Everyone always says things like trust, honesty, and faithfulness are what keeps a relationship together. This is true, but let’s be honest, there’s way more that needs to be maintained. So let’s get past the obvious now and dig up some real habits of a successful relationship. Habits that are practiced and developed after lots of experience of failing at it.
You can really trigger your S.O. with this one if you do it too much. That is, laughing or making fun of something that’s totally serious for them. If you want your relationship to last, and not to mention if you want your partner to come to you to vent when something serious is going on with them (and not go to someone else), you have to actually care sometimes. Watch the movie Inside Out if you don’t know what I’m talking about. There’s a time and place for all emotions. Don’t try to force not happy people to be happy without understanding why they’re upset first. Not everything is a joke. Real relationships last because the two (or more) people in them know how to act and react according to what their partner needs from them at that moment.
If you’re in a relationship with someone and you want it to last, you have to show them that you have their back in any situation. This is a major habit of a successful relationship. It could be anything. It could be a friend or family member of theirs insulting them or giving them bad advice. You have to step in and stand up for them if they can’t do it themselves. Doing the opposite means you don’t care. Yeah some people need to learn their own lessons in life through experience, but it truly doesn’t make sense to be in a relationship with someone that you don’t care to protect. This won’t only make your relationship successful, it will give it a type of passion that you can’t get anywhere else.
This sort of ties into the prior one, but is a bit different. Being their eyes and ears means you have their back when they don’t notice something coming. A great habit of a successful relationship. And you’re working as a team. Whatever your partner doesn’t notice, you do and you communicate with them about it so they’re always in the loop. Together you are an unstoppable force. Nothing should be able to get past 4 eyes and ears operating together.
This may seem old school, but it’s entirely necessary. Just because you landed your partner as a GF or BF doesn’t mean you don’t have to say those nice things to them anymore that make them feel appreciated. “You’re so cute when you laugh, I love it.” “Lol you’re so funny.” “You make the best sandwiches I swear!” Whatever it is, say it and be honest about it. This is an important habit of a successful relationship. If you don’t let them know they’re special in some way, the next compliment they get from some other randomer will seem really nice. And it won’t be their fault for feeling a little tingly about it. Especially if you never pay them any.
Loyalty doesn’t make you a dog. It makes you trustworthy and dependable and your S.O.’s go to for anything. If you let them down all the time, or you’re always flaking, how do you expect the relationship to last? They’ll just find someone else to treat them better. Be loyal to them.
Come on. I couldn’t make a list of successful relationship habits and not include sex. It would be unrealistic. If you’re going to be with someone and be responsible for satisfying them, you have to know how to give them what they want and need. Easily talk about the intimacy you share so you know where you stand. Successful couples are cool with saying what they like and ensure there’s sanguinity at all times.

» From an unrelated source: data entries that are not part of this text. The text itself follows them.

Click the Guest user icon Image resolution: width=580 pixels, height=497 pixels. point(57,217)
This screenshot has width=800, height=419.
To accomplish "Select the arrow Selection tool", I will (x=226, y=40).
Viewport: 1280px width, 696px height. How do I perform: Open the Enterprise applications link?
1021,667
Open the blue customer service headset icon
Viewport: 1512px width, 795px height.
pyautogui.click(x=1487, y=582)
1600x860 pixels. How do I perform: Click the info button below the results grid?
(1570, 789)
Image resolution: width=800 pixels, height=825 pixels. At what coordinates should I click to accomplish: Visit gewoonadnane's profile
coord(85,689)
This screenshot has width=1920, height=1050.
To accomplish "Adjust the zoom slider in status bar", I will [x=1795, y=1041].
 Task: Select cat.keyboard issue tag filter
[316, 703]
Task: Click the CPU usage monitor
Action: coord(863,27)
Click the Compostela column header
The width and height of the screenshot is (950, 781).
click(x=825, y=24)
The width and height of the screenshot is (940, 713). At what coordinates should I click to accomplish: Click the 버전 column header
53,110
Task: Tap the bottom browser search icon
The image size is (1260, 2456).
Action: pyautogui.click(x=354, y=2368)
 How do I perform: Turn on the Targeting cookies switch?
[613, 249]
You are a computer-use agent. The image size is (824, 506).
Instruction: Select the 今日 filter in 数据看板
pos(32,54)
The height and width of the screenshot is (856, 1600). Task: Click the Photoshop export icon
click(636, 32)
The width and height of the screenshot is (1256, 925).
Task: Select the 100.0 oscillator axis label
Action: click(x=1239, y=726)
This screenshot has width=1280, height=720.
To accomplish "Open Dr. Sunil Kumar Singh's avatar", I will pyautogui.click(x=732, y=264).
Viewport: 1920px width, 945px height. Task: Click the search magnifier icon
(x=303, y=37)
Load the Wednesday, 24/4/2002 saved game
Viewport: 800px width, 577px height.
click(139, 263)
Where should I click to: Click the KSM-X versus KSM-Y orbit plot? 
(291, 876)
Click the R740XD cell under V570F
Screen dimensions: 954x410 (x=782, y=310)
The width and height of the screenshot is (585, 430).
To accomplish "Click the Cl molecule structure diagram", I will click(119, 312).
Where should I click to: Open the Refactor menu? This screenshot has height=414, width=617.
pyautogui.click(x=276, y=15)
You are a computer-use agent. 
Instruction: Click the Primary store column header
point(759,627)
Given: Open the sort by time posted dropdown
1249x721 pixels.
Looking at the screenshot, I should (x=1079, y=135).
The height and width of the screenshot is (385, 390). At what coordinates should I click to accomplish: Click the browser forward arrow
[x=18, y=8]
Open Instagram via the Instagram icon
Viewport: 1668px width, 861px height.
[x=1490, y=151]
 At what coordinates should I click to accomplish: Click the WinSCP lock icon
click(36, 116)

We all get overwhelmed sometimes or just plain warn out. That’s life. The best thing about having a partner is that they can pick up the slack when you can’t hold any more. Simple things like household chores, grocery shopping, laundry, reading your emails for you. I don’t know. I’m sure there’s something you need help with sometimes. A S.O. can help with that. Successful relationships are about teamwork.
People are making fun of the #RelationshipGoals hashtag on social media, but maybe they just don’t know what it’s like to be in a successful relationship. Successful couples with good habits don’t just wing it. They combine their future plans and needs and wants together, and work towards achieving them (with the force of TWO!). Setting goals, reasonable ones, is like saying I want to be with you ten years from now and here’s what I want our lives to be like: flashy, ballin, happy, carefree, passionate, exotic, out of this world (or out of this country), set.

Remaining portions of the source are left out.